Nvidia projected third-quarter sales of $16 billion, nearly triple the level a year ago and $3.7 billion more than analysts’ average expectations of around $12.3 billion.

The financial performance of chip makers is often considered a harbinger for the rest of the tech industry, and Nvidia’s strong results could reignite enthusiasm for tech stocks on Wall Street. Other tech companies like Google and Microsoft are spending billions and making little on A.I., but Nvidia is cashing in.

Jensen Huang, Nvidia’s chief executive, said major cloud services and other companies were investing to bring Nvidia’s A.I. technology to every industry. “The number of applications is just quite spectacular,” he said in an interview after a conference call with analysts. “Every single data center will be accelerated.”

Nvidia’s share price was up more than 9 percent in after-hours trading.

Until recently, Nvidia got the biggest share of its revenue from sales of GPUs for rendering images in video games. But A.I. researchers started using those chips in 2012 for tasks such as machine learning, a trend that Nvidia exploited over the years by adding enhancements to its GPUs and many pieces of software to reduce labor for A.I. programmers.

Chip sales for data centers, where most A.I. training is accomplished, are now the company’s biggest business. Revenue from that business grew 171 percent to $10.3 billion in the second period, Nvidia said.

Patrick Moorhead, an analyst at Moor Insights & Strategy, said the rush to add generative A.I. capability has become a fundamental imperative to corporate chiefs and boards of directors. Nvidia’s only limitation at the moment, he said, is its struggle to supply enough chips — a gap that may create opportunities for major chip companies such as Intel and Advanced Micro Devices and start-ups such as Groq.

Nvidia’s roaring sales contrasted sharply with the fortunes of some of its chip industry peers, which have been hurt by soft demand for personal computers and data center servers used for general-purpose tasks. Intel said in late July that second-quarter revenue fell 15 percent, though the results were better than Wall Street had expected. Revenue at Advanced Micro Devices fell 18 percent in the same period.

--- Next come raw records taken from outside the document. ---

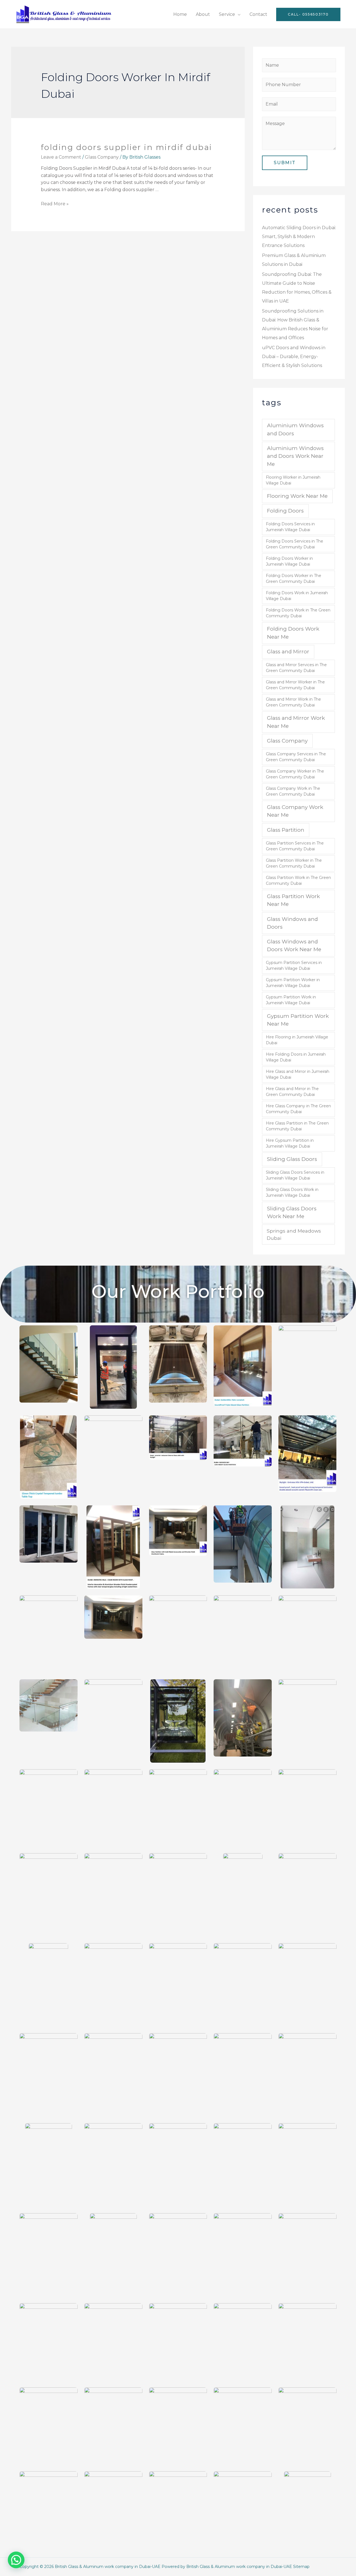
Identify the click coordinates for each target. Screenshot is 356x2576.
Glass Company (102, 157)
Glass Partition (285, 830)
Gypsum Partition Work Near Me (298, 1020)
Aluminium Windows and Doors (295, 429)
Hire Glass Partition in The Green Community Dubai (297, 1126)
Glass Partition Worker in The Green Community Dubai (294, 863)
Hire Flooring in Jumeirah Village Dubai (297, 1040)
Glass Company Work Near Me (295, 811)
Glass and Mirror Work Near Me (296, 722)
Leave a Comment (61, 157)
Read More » (55, 203)
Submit (285, 162)
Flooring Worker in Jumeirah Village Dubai (293, 480)
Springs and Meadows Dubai (294, 1234)
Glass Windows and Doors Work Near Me (294, 945)
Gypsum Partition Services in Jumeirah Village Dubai (294, 965)
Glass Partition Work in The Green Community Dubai (298, 880)
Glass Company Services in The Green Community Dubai (296, 756)
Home (180, 14)
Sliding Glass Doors (292, 1159)
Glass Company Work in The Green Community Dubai (293, 791)
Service (227, 14)
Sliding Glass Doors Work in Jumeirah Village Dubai (292, 1192)
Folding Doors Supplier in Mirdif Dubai (126, 147)
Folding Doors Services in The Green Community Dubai (294, 544)
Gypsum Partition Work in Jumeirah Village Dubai (291, 1000)
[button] (16, 2560)
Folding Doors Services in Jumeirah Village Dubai (290, 526)
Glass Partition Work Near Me (293, 900)
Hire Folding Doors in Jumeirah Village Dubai (296, 1057)
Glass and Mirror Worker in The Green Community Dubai (295, 684)
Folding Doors (285, 511)
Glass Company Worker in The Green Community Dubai (295, 774)
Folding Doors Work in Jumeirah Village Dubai (297, 595)
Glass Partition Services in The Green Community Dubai (295, 846)
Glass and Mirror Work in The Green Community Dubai (293, 702)
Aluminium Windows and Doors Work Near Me (295, 456)
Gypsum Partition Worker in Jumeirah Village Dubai (293, 982)
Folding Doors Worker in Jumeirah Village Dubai (289, 561)
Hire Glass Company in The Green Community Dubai (298, 1108)
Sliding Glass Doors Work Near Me (292, 1212)
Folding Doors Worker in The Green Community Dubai (293, 578)
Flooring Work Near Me (297, 496)
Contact (258, 14)
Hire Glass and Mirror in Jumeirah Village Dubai (297, 1074)
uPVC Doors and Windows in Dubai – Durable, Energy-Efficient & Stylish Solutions (293, 356)
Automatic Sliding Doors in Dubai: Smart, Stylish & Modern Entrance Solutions (299, 236)
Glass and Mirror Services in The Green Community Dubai (296, 667)
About (203, 14)
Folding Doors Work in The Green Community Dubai (298, 613)
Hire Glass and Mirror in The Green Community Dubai (292, 1091)
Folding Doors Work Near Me (293, 633)
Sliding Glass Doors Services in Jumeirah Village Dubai (295, 1175)
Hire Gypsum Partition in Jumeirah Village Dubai (290, 1143)
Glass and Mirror (288, 651)
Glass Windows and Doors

Some analysts believe that spending on A.I.-specific hardware, such as Nvidia’s chips and systems that use them, is drawing money away from spending on other data center infrastructure. IDC, a market research firm, estimates that cloud services will increase their spending on server systems for A.I. by 68 percent over the next five years.

While Google, Amazon, Meta, IBM and others have also produced A.I. chips, Nvidia today accounts for more than 70 percent of A.I. chip sales and holds an even bigger position in training generative A.I. models, according to the research firm Omdia.

Demand is particularly heavy for the H100, a new GPU made by Nvidia for A.I. applications, which began shipping in September. Large and small companies have been scrambling to find supplies of the chips, which are fabricated in an advanced production process and require equally sophisticated packaging that combines GPUs with special memory chips.

Nvidia’s ability to increase deliveries of the H100 is largely linked to actions by Taiwan Semiconductor Manufacturing Company, which handles the packaging as well as fabricating the GPUs.

Industry executives expect the shortage of H100s to extend throughout 2024, a problem for A.I. start-ups and cloud services hoping to sell computing services that exploit the new GPUs.

Mr. Huang said the company was working diligently with its production partners to get more chips to market, including working with other companies to supplement TSMC’s packaging capability. “Supply will substantially increase the rest of this year and next year,” he said.